A review by brice_mo
gutter rainbows by Melissa Eleftherion

1.5

Thanks to NetGalley and Querencia Press for the ARC!

Melissa Eleftherion’s gutter rainbows is a tricky collection—it’s a thoughtful response to traumatic experiences, but the speaker's moments of lucid catharsis rarely reach readers.

Much of the book revolves around objectification and abuse, and there are moments that are really effective. “GUTTER FLOWER” is an appropriately sour depiction of the way girls are sexualized from an early age—each phrase upending the one that came before. Similarly, “the interiority of female misogyny” dances between specificity and abstraction in a way that accentuates the pain of its subject matter.

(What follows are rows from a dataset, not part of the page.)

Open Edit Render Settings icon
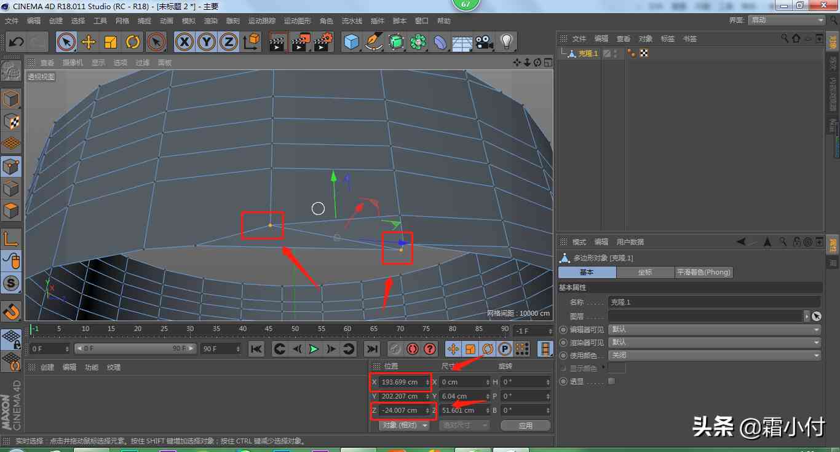pyautogui.click(x=323, y=42)
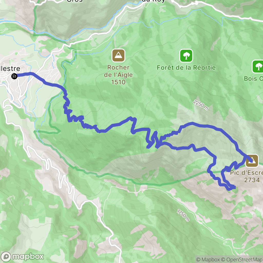Click the Forêt de la Réortie tree icon
Image resolution: width=263 pixels, height=263 pixels.
pos(186,55)
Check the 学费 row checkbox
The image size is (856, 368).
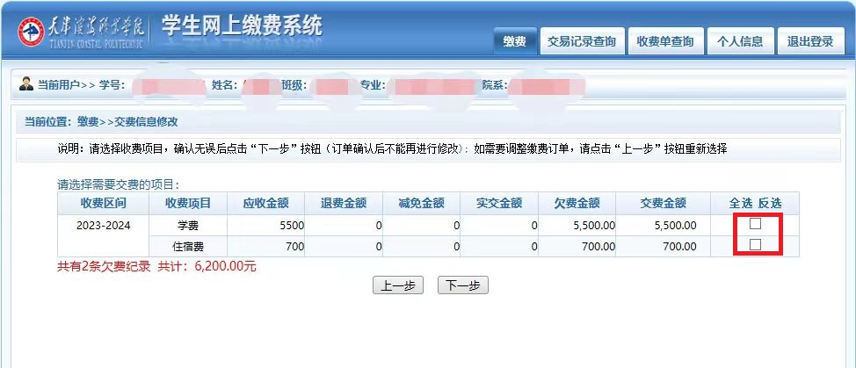(x=755, y=224)
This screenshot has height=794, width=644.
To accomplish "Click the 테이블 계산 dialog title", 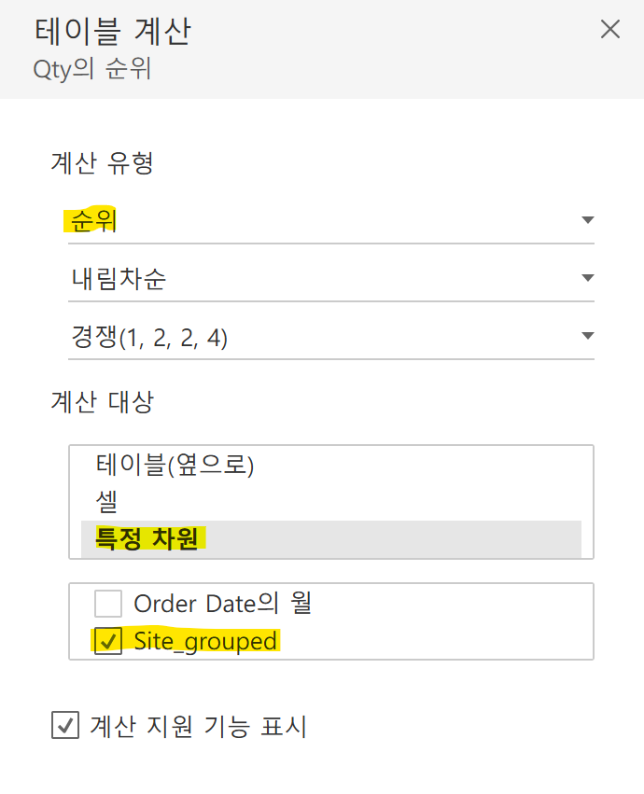I will coord(112,32).
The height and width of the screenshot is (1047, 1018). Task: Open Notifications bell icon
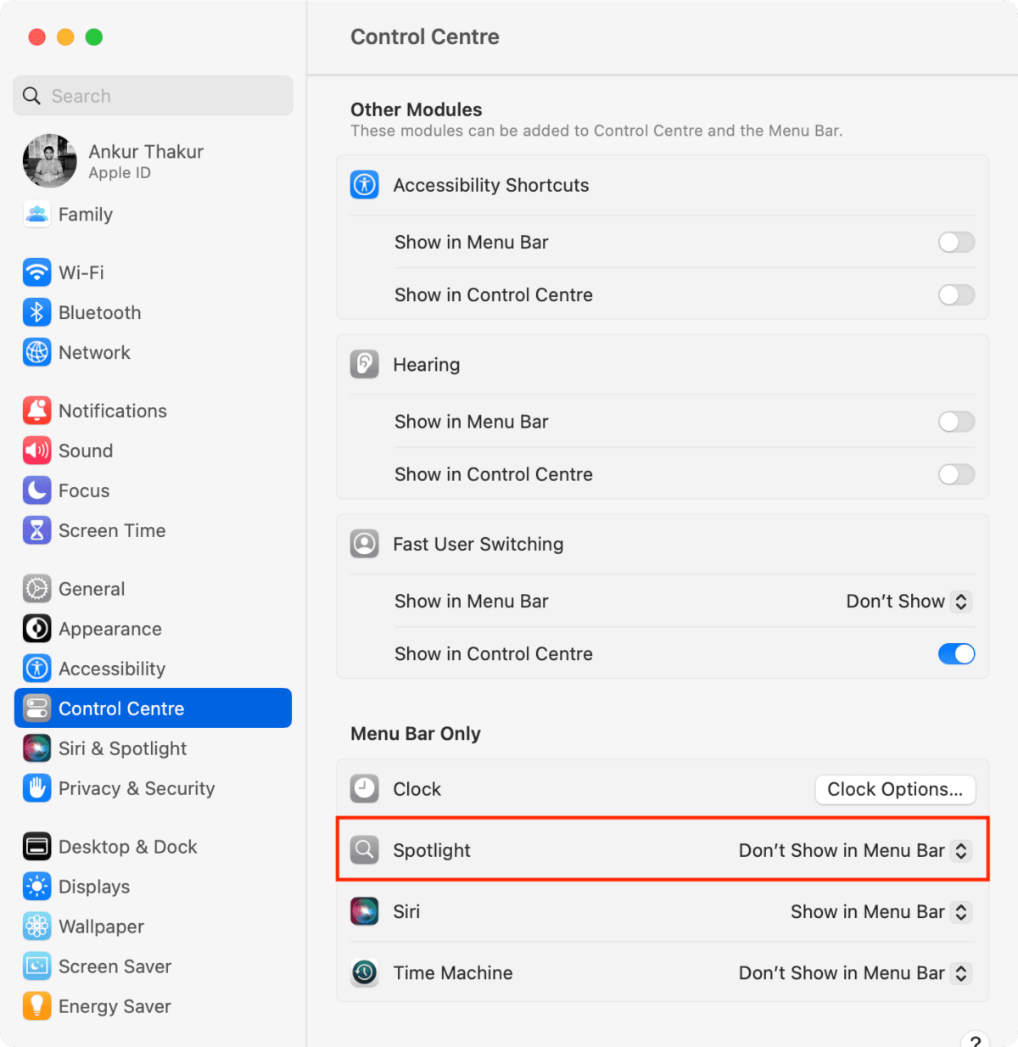pyautogui.click(x=36, y=411)
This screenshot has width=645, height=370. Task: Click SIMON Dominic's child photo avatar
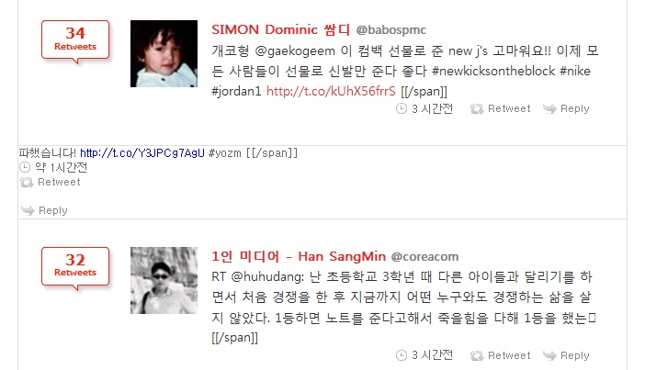(x=164, y=53)
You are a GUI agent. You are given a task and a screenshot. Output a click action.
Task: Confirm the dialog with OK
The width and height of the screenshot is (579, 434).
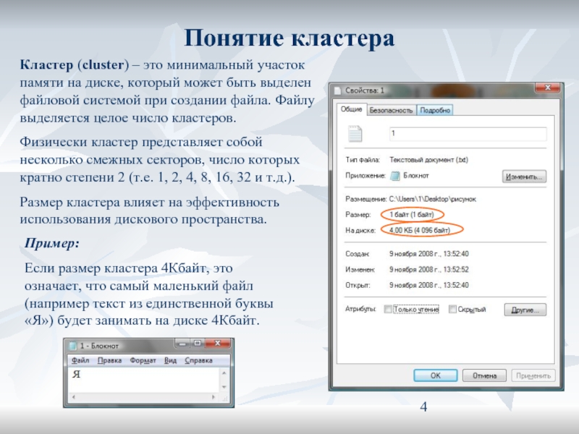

Unfortunately, the nature of the topic demands that the poet write too obtusely at times, so large parts of the collection feel withholding to the point of amorphousness. One can sense that the act of writing offered release, but the act of reading almost does the opposite—it captures something alternately unclear or self-loathing. There’s a poem called “Self-Portrait as Used Condom Riding the Wonder Wheel,” and your gut reaction to that title is probably a good gauge for how well you’ll be able to handle the book.

Despite those critiques, I think the book’s final third—"cleavage”—is really inspired. In this section, the speaker parallels their life with iconography derived from a variety of minerals. It’s a rhetorical device that feels generative and never gimmicky, and Eleftherion unfolds it in a way that is sure to reward re-reads as we get closer to the speaker’s core.